With outstanding efforts, lets say they can reduce their operating cost by roughly 50% (optimistic), this would bring their total cost of operating down by $1B, so their total impact on operating income would be -$2B out of their $2,1B of EBITDA. Which means they would be generating roughly $250M of EBITDA per yeat. Ouch… They won’t be getting cash that way.

So I think its safe to say we can short $MAR to oblivion? Yeah no, not so fast. This industry WILL get bailed out by the government, there is so much real estate associated with it, surely there is still alot of value in this buisiness, who knows what the impact on equity will be from this bailout. I’ll let you draw your own conclusion as to what the moves you need to do for this are, but by the looks of this they are in dire need of short term cash to repay their obligations.

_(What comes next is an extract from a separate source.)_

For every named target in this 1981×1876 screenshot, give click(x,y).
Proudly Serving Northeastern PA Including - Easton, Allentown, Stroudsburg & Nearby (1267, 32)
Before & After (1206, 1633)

/u/fuzzyblankeet please don’t hesitate to say how much of a retard I am and how I got everything wrong, I have a feeling my Adjusted debt calculation is wrong, but I’ve revisited it so much + the fact that 2018 was actually below 4 to 1 gives me confidence.

Let me know 🙂

TL/DR; MAR will struggle to repay their short term obligation unless they go through a new financing agreement / bailout.

**EDIT** To all you kids reading for 2 minutes and then complaining about the post, you try a fundamental write up of a company through reddit and tell me how it goes. I tried to make it more readable, I’m open to suggestions.